There are some unique heart-loving foods and supplements that have proven themselves winners for increasing the health of the heart and blood vessels. These include fish, fish oil capsules, garlic, Vitamin E, Vitamin C, and Co-enzyme Q10. Eating fish and/or taking fish oil supplements is a good source of omega-3 fatty acids. Omega-3 is a special type of fat that he body cannot make by itself and is vital to the health.
In the Netherlands, eating a mere one ounce of fish daily was associated with 50% fewer deaths from coronary heart disease — in other words, it cut the risk in half. In another study done in the UK, fish oil greatly improved the function of small arteries in patients with excess cholesterol in their blood.
Garlic is a favorite plant for lowering cholesterol. It also inhibits blood clotting and reduces blood pressure (from Preventive Medicine). The best way to benefit from garlic is to eat it raw or cooked on a frequent basis. It is also beneficial in supplement form.
Vitamin E and C are powerful health-giving vitamins. One study of 11,178 people, aged 67 to 105 years old, found very good results from combining vitamins E and C. Those who were taking vitamin E supplements at the beginning of the study had a 34% lower risk of death from heart disease than those who were not. The combination of vitamins E and C together created a total risk reduction of 53%.
Coenzyme Q10 is another uniquely potent nutrient. It is found in every cell in the body. CoQ10 was first used by the Japanese to strengthen the heart muscle. In one study, treatment with Q10 four times a day for four weeks reduced the frequency of angina attacks (heart pain) by 53 percent and also increased the patient’s exercise tolerance — all without any side effects (American Journal of Cardiology).
As the heart is basically a muscle, its strength can be greatly increased with regular exercise and physical activity.
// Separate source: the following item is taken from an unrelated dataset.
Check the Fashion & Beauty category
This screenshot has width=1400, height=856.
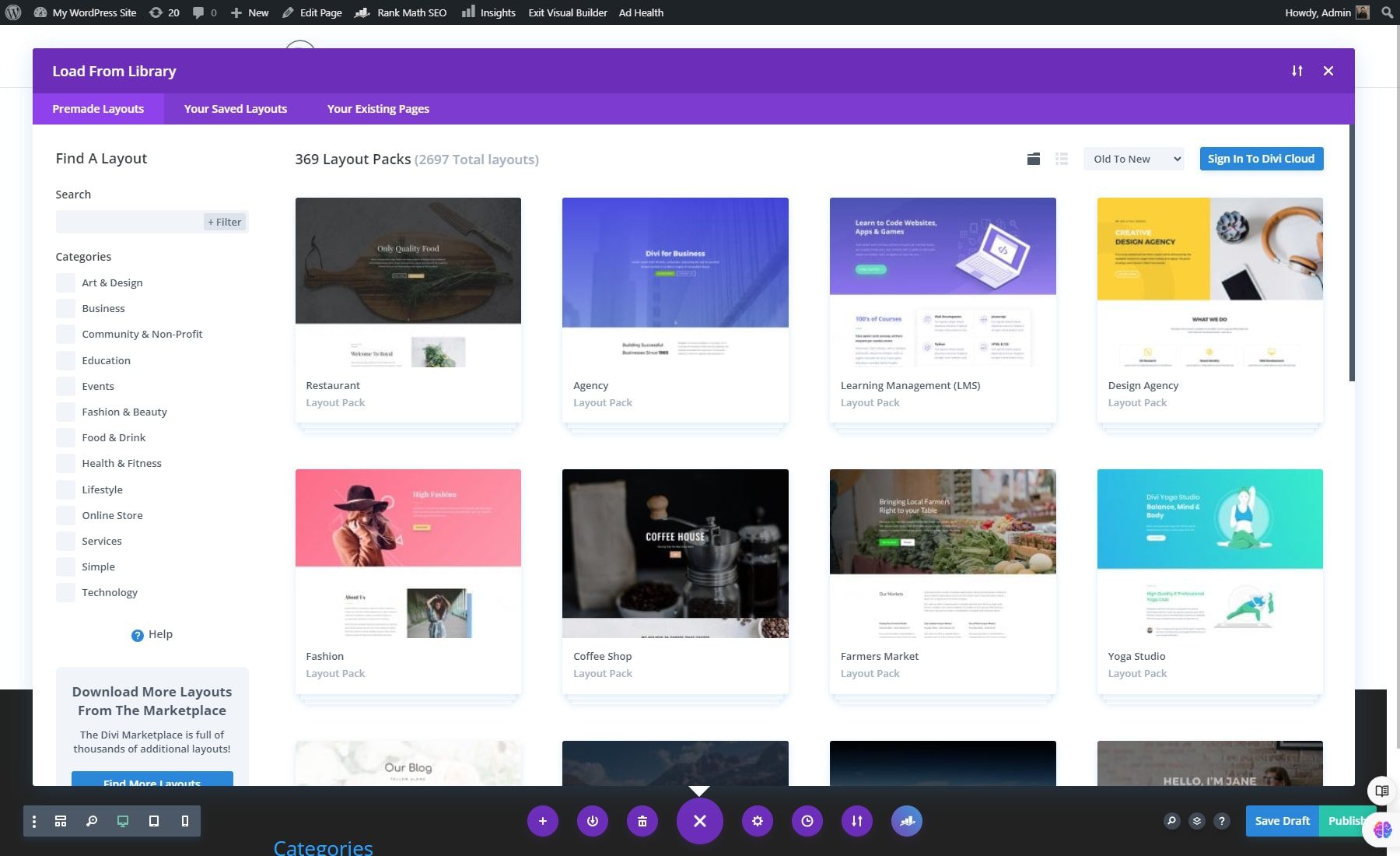click(65, 412)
One example is a study from the Journal of the American Medical Association where researchers learned that higher levels of physical fitness can prolong people’s lives overall, mostly due to lowered rates of cardiovascular (heart) disease and cancer.
Brisk walking is an excellent choice of exercise (one of the best), and so is stair-climbing, bicycling, swimming and various team sports. These are all very beneficial when done regularly. If you’re just beginning an exercise program, take it slowly at first and build it up gradually.
Keep your heart happily humming along by doing a variety of enjoyable exercises at your own pace and adding some heart-loving foods and supplements to your diet.